>> begin
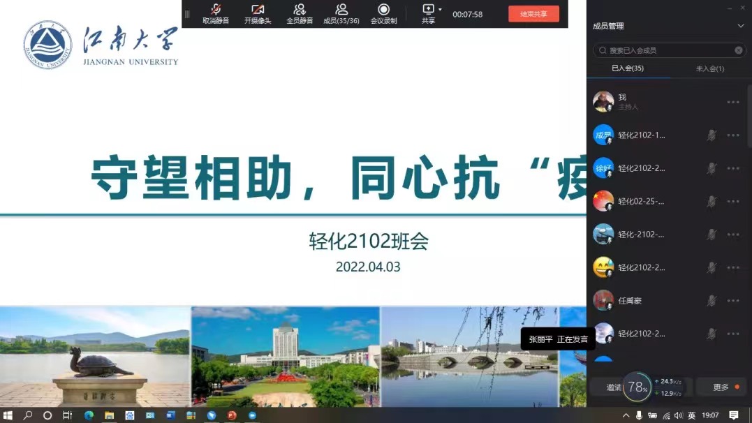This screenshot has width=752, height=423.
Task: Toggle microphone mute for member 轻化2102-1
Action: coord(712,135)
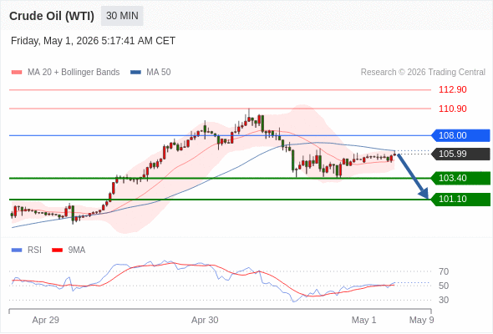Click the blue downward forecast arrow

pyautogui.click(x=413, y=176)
>> end
• **Work to do**:
Rewrite all of the items above, swapping "microphone" for "mic" and leaving everything else unchanged. Omit the pictures from your answer.

• **Task output**:
This screenshot has width=752, height=423.
Task: Toggle mic mute for member 轻化2102-1
Action: coord(712,135)
Click the blue downward forecast arrow

pyautogui.click(x=413, y=176)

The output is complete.